Kuasa hukum Ammar Zoni, Jon Mathias, mengungkapkan bahwa pihaknya memutuskan untuk pikir-pikir atas vonis 7 tahun terhadap kliennya.
Menurut Jon, pihaknya menghormati putusan hakim tersebut. Namun, pihaknya masih belum bisa langsung menerima putusan yang dilayangkan terhadap Ammar Zoni itu.
"Ammar pikir-pikir dulu. Itu masih ada waktu 7 hari," ujar Jon di PN Jakarta Pusat, Kamis (23/4).
Jon menekankan bahwa putusan tersebut belum bersifat final. Masih banyak upaya hukum yang bisa mereka pertimbangkan untuk menghadapi vonis tersebut.
"Nah, bisa saja diajukan upaya hukum banding, ya kan? Bisa saja upaya hukum PK, ya kan? Bisa saja diajukan amnesti, bisa saja diajukan abolisi," ujar Jon.
"Ya kan banyak upaya hukum. Jadi sabar saja dulu. Yang pertama sekarang ini kita hormati dulu keputusan hakim, karena itu hak beliau," tambahnya.
Mengenai upaya hukum banding, Jon juga belum bisa banyak memberikan keterangan. Katanya, masih banyak hal yang perlu dipertimbangkan.
"Ya kan pikir-pikir dulu. Semua kan harus dipertimbangkan. Nggak bisa kita menghadapi hukum ini dengan emosi," tuturnya.
Lebih lanjut, Jon juga menanggapi soal kekecewaan keluarga. Sejauh ini, dia mengaku belum menerima respons tersebut dari pihak keluarga Ammar.
"Saya belum ada kecewa yang protes ke saya. Ini keluarganya. Jadi kalau luar dari keluarga, ya itu ya pendapat penonton gitu," tukasnya.
Sebelumnya, Ammar bersama lima terdakwa lainnya diduga menjadi pemasok dan mengedarkan narkotika jenis sabu dan ganja di dalam lingkungan rutan. Akibat kasus ini, ia dipindahkan ke Lapas dengan keamanan super ketat di Nusakambangan.
Adapun lima terdakwa lainnya yaitu Asep bin Sarikin, Ardian Prasetyo bin Arie Ardih, Andi Muallim alias Koh Andi, Ade Candra Maulana bin Mursalih, dan Muhammad Rivaldi.

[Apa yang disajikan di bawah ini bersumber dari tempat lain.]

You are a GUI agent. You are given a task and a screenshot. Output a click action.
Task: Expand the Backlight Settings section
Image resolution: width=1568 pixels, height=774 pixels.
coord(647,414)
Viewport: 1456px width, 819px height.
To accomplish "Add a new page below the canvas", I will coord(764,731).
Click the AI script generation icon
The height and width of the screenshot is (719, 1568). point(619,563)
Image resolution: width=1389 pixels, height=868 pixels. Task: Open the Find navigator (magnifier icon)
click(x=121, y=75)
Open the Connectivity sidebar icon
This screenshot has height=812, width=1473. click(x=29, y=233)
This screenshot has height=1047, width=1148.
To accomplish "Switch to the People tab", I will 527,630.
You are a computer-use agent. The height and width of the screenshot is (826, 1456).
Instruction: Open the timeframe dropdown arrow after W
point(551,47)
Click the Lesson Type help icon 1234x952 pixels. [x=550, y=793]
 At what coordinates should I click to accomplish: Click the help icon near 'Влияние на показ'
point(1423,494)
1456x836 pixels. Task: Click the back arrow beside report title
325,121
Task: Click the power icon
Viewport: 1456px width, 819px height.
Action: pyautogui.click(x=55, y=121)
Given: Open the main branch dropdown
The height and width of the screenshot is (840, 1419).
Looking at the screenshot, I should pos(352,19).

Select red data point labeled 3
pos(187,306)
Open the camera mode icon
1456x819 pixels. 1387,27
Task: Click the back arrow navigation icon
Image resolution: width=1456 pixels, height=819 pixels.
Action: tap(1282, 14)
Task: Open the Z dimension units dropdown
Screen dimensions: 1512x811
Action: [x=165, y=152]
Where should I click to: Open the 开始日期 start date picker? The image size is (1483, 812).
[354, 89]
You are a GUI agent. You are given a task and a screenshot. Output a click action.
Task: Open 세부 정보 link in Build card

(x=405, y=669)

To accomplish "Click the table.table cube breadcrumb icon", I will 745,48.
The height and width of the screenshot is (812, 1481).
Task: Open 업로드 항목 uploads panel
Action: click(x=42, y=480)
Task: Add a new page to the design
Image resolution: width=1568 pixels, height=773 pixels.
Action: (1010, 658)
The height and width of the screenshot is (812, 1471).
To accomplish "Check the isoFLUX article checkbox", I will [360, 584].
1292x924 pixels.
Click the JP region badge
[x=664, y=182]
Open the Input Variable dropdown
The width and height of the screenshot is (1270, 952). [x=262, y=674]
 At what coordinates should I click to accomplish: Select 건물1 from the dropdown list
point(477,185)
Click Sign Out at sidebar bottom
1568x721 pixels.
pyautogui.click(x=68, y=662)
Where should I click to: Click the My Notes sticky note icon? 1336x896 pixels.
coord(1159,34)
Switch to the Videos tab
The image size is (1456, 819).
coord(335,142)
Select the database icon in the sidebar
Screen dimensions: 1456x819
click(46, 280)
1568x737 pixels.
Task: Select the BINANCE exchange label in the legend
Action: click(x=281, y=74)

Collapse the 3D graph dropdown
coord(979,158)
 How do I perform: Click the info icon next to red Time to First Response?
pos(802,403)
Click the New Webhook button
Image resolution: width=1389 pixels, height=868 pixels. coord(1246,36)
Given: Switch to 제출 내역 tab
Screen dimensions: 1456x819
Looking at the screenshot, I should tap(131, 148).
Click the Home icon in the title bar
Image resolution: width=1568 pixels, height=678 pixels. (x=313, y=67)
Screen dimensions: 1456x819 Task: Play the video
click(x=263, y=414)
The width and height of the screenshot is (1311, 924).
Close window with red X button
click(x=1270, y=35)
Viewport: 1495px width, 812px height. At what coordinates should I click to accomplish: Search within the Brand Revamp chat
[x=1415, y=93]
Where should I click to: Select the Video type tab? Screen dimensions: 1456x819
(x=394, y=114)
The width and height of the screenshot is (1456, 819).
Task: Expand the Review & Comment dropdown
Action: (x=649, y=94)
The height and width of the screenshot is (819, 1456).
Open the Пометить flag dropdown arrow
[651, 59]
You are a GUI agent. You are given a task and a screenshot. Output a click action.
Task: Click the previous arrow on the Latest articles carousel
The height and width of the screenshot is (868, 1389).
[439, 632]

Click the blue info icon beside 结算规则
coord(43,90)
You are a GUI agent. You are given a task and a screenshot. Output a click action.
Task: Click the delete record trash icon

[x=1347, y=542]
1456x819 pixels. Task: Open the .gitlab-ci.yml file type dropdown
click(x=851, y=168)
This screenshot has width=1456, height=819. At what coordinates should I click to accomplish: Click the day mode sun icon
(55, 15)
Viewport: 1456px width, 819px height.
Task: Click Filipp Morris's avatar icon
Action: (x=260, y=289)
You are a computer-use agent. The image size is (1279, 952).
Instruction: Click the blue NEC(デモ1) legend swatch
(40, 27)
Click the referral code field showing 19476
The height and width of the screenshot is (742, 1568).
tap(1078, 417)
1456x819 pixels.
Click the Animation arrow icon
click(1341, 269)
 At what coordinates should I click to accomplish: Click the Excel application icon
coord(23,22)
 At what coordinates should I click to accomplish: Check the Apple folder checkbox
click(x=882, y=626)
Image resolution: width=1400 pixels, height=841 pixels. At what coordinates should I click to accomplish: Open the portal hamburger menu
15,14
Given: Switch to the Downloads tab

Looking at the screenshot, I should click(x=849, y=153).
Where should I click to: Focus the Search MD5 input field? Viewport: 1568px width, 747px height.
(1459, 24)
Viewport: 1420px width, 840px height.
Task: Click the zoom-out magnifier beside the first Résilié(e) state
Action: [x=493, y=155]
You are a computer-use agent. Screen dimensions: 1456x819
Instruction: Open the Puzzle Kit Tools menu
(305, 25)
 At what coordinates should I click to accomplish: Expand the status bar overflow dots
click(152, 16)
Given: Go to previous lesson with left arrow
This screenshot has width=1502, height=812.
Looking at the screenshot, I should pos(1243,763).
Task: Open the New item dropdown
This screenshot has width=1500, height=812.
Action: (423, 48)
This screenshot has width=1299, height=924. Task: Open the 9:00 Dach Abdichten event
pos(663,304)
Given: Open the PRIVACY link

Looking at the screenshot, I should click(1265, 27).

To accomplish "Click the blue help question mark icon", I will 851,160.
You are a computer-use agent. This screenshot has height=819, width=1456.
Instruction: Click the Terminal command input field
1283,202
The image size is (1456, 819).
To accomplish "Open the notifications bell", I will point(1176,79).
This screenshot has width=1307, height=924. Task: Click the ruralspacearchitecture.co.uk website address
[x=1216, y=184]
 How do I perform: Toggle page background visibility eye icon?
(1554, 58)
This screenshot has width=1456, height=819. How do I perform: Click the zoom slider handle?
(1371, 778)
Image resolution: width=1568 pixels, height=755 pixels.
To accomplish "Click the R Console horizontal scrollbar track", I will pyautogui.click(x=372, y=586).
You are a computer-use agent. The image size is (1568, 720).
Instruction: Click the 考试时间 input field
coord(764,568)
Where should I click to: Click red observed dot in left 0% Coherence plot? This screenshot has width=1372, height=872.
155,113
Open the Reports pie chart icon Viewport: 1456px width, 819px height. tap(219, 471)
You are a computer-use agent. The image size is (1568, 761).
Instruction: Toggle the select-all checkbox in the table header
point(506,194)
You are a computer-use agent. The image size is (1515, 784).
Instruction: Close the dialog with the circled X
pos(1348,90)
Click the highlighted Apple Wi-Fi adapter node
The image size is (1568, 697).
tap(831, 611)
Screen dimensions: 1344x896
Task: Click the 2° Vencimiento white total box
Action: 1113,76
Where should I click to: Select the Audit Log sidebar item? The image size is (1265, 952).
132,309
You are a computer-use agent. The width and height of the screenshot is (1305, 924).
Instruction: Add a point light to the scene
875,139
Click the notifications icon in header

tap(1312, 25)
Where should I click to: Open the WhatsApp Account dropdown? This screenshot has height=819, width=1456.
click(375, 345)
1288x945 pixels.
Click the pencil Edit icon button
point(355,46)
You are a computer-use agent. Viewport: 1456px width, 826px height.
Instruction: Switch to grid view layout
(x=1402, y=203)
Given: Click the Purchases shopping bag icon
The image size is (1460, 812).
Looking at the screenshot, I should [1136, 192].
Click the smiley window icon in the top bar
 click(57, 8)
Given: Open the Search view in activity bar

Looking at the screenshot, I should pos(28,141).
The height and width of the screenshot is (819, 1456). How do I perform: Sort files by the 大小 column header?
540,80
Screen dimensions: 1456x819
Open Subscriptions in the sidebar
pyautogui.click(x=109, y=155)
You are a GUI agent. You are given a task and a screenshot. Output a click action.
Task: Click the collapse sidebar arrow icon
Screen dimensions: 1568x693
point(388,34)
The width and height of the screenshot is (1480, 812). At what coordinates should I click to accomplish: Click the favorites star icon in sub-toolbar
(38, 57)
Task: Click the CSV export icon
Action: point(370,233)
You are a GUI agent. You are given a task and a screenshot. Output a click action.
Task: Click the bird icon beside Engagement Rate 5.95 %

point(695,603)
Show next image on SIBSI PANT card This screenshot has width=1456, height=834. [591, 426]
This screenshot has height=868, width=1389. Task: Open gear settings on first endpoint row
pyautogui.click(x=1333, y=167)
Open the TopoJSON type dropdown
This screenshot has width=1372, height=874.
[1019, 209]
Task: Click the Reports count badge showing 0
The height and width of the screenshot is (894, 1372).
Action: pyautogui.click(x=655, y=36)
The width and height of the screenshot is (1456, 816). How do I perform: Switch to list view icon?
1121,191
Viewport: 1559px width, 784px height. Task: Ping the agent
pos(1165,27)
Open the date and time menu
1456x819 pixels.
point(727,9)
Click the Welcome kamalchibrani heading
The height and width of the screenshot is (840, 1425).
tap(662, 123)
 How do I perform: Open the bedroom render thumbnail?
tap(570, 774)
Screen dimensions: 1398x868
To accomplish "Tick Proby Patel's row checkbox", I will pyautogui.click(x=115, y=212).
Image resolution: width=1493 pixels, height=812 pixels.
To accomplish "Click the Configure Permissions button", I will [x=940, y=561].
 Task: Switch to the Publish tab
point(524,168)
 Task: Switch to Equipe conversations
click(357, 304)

Atas perbuatannya, Ammar dan lima terdakwa lainnya didakwa dengan Pasal 114 ayat (2) Jo Pasal 132 ayat (1) atau Pasal 112 ayat (2) jo Pasal 132 ayat (1) Undang-undang Nomor 35 Tahun 2009 tentang Narkotika.
Dalam sidang tuntutan, Jaksa Penuntut Umum (JPU) menuntut Ammar Zoni dengan 9 tahun penjara dan denda Rp 500 juta subsider 4,5 bulan penjara dalam kasus dugaan peredaran narkoba di dalam rumah tahanan (rutan).
Dalam putusan hakim, Ammar Zoni dinyatalan bersalah dan divonis 7 tahun penjara dan denda Rp 1 Miliar subsider 190 hari. Atas putusan itu, Ammar mengambil sikap pikir-pikir.